Account-based marketing, or ABM, is ideally suited to B2B sales. The extended sales cycles, multiple layers of buying authority, and years-long customer relationships are perfect for an account-based approach. Despite that, many B2B marketers have found optimized, fully effective ABM elusive, often because they don’t yet have the infrastructure in place to support it. To make the most of ABM takes some strategic rethinking, a little discipline, and a more complete toolset. Here’s how to put the pieces together and use marketing automation technology to make account-based marketing relevant for your organization today instead of a distant goal.

Connect Marketing and Sales

The transfer from marketing to sales is one of the most precarious stages in leads’ life cycles. All too often, data that’s accessible to the team on one side of the fence isn’t visible to the other, leading to gaps in customer care and wasted effort. With proper alignment of your marketing and sales approaches, you’re working in tandem, not in conflict or at random. Communication and coordination at the account level keeps all team leaders on the same page, allowing for better timing, greater responsiveness, and more detailed customer knowledge.

Create Meaningful Segments

Successful ABM is predicated on deep, thorough understanding of each lead as a “segment of one.” Without marketing automation, it isn’t feasible to address thousands of leads individually, but with automated nurture programs and customized content, you’re able to give each lead specific attention that directly translates into more conversions. Marketing automation lets you define segments not only according to demographic data, but also firmographic and behavioral information. By putting your leads’ choices and behaviors into context, you get an understanding of them as individuals while still retaining the efficiency and speed of segmentation-based strategies.
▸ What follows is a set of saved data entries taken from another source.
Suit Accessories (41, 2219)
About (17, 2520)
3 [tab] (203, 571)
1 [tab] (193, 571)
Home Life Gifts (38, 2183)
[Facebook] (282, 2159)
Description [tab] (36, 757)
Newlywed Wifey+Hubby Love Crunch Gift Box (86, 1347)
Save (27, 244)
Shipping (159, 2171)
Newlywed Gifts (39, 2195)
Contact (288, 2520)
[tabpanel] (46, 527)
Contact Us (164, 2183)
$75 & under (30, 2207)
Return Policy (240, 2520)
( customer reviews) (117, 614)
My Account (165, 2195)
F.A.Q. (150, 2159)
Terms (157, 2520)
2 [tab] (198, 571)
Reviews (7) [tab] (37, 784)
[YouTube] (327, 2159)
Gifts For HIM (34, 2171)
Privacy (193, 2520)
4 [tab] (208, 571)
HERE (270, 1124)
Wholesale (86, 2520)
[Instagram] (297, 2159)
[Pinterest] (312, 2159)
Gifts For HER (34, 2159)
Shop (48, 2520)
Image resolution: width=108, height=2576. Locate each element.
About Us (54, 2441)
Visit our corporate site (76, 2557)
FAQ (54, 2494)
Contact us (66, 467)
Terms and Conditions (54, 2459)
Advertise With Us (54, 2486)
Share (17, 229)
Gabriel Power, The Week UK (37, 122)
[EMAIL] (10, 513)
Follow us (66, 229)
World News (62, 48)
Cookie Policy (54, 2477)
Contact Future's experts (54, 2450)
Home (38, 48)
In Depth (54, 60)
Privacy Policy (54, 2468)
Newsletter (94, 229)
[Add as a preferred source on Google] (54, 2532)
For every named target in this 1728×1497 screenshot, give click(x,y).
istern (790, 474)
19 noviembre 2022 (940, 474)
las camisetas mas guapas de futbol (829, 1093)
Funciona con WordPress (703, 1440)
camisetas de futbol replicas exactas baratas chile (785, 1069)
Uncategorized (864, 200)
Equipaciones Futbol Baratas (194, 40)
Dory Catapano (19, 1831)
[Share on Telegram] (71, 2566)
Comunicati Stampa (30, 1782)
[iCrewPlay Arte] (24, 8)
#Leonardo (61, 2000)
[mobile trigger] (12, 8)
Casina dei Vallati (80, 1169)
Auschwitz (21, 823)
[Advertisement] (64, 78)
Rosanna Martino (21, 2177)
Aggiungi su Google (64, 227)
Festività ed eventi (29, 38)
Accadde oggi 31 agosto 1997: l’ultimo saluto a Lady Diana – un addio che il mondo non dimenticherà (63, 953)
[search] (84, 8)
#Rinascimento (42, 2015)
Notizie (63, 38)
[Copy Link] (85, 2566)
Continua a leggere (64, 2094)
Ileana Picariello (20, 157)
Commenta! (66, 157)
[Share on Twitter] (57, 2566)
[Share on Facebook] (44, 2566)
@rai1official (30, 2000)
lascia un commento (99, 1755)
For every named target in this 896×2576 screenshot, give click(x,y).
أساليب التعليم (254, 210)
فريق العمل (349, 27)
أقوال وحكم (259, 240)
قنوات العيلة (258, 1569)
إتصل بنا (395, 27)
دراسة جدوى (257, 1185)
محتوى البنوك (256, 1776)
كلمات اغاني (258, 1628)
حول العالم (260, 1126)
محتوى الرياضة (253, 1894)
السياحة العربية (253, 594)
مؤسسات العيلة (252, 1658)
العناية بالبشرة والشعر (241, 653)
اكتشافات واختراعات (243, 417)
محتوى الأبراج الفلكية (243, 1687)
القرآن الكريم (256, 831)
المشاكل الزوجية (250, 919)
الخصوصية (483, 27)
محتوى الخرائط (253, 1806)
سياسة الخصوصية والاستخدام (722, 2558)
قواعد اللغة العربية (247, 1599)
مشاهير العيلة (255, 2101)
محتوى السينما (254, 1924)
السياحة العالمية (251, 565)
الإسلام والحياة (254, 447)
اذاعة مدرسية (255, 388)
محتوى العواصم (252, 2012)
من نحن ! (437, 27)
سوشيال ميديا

Define Triggers and Filters

Marketing automation tools come with pre-set filters for segmentation, but you can also define your own custom filters and triggers that suit your organization’s specific needs. It might make sense for one B2B business to filter academic inquiries, but another might want to prioritize them – a publisher that specializes in textbooks and industry journals, for example. With marketing automation, you set the rules that guide the system’s software, developing segments that are relevant to you and your leads. Triggers that alert the sales team when a lead takes a particular action that’s strongly associated with taking a critical step in a buying journey foster closer communications between marketing and sales – which, as you’ve seen, is essential to successful ABM.

Track Results

Marketing and sales activities have inherent price tags attached; successful ABM strategies must be able to cover those costs and then some with the revenue they produce. Without a way to quantify results, you don’t know if what you’re doing is working. Marketing automation technology delivers comprehensive metrics and lets you see results from numerous angles so you get the clearest possible picture of how well your account-based marketing strategy is working for you. Because you’re tracing the buying journeys of each of your leads, you can spot the branches in the road, those critical junctures at which buyers either opt out or forge ahead. When the marketing team recognizes these points, the system can place virtual signposts there for the sales team, alerting them to changes in a lead’s state of sales readiness.

Talk It Out

As important as automation is to your ABM program, it’s also vital to review with the people who comprise your sales and marketing teams. Get together and talk over success stories and areas for improvement. New technology helps you execute account-based marketing strategies, but human ingenuity is what develops them in the first place.